[Data excerpts]
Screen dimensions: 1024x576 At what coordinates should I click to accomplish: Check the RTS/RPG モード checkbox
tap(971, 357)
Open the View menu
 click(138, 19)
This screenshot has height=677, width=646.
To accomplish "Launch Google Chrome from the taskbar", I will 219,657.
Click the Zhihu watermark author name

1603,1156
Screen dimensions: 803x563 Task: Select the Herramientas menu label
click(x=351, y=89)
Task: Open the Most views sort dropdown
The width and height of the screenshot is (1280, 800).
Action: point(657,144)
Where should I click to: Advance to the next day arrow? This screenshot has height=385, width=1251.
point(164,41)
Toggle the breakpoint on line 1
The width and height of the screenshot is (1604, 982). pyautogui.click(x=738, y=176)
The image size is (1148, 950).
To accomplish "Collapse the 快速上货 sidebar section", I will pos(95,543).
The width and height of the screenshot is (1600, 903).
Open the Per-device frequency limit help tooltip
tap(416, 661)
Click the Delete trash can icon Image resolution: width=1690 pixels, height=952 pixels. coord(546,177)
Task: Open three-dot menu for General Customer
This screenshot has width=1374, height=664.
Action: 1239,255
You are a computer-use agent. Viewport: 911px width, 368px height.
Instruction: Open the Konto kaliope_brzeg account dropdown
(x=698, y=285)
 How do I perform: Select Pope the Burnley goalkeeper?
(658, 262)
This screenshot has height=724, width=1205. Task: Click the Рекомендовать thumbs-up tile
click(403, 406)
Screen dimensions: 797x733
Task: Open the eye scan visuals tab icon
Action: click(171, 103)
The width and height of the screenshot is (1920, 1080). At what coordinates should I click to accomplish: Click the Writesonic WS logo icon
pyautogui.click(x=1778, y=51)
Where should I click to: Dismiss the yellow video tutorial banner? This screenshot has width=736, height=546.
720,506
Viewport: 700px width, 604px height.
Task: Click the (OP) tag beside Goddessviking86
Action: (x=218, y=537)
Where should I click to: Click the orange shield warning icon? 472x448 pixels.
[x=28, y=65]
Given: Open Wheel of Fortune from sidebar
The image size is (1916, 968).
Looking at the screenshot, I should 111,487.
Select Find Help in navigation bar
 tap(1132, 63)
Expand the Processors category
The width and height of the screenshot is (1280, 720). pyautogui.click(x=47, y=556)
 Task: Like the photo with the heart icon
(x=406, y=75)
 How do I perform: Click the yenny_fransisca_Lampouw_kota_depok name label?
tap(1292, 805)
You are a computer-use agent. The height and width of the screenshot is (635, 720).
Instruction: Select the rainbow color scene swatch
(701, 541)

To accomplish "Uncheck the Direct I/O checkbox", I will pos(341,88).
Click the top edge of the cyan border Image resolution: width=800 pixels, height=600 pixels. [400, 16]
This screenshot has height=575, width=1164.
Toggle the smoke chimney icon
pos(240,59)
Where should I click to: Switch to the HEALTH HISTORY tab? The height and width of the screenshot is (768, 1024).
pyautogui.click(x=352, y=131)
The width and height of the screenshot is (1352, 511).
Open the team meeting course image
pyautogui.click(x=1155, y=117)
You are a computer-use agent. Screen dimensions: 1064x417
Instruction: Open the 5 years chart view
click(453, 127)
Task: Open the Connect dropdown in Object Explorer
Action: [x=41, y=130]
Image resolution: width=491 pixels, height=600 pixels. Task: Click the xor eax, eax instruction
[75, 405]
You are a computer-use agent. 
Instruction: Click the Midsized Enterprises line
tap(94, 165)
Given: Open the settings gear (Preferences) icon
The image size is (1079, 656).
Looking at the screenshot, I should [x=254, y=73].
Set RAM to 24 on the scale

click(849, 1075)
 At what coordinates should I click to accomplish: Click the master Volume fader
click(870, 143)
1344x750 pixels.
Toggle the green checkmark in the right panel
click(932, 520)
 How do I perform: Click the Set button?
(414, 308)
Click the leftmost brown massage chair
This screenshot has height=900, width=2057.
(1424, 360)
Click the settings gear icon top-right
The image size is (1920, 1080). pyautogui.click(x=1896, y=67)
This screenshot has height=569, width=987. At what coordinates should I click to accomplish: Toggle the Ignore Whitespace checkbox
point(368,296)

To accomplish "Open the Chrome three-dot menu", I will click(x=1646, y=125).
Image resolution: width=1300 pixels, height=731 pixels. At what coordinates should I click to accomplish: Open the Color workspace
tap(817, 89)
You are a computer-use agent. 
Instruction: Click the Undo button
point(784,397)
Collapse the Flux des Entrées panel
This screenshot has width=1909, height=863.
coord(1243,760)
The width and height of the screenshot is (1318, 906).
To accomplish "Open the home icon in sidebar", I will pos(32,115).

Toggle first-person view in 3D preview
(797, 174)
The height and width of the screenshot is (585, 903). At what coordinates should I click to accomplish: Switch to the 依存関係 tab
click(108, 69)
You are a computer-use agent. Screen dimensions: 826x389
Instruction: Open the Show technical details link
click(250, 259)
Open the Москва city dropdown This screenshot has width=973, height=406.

The task -
Every line above from the line with "Where should I click to: Switch" to the line with "Given: Open the" is wanted, ends included; write them out exactly and add no other line.

Exercise solution -
Where should I click to: Switch to the HEALTH HISTORY tab? The height and width of the screenshot is (768, 1024).
pyautogui.click(x=352, y=131)
The width and height of the screenshot is (1352, 511).
Open the team meeting course image
pyautogui.click(x=1155, y=117)
You are a computer-use agent. Screen dimensions: 1064x417
Instruction: Open the 5 years chart view
click(453, 127)
Task: Open the Connect dropdown in Object Explorer
Action: [x=41, y=130]
Image resolution: width=491 pixels, height=600 pixels. Task: Click the xor eax, eax instruction
[75, 405]
You are a computer-use agent. 
Instruction: Click the Midsized Enterprises line
tap(94, 165)
Given: Open the settings gear (Preferences) icon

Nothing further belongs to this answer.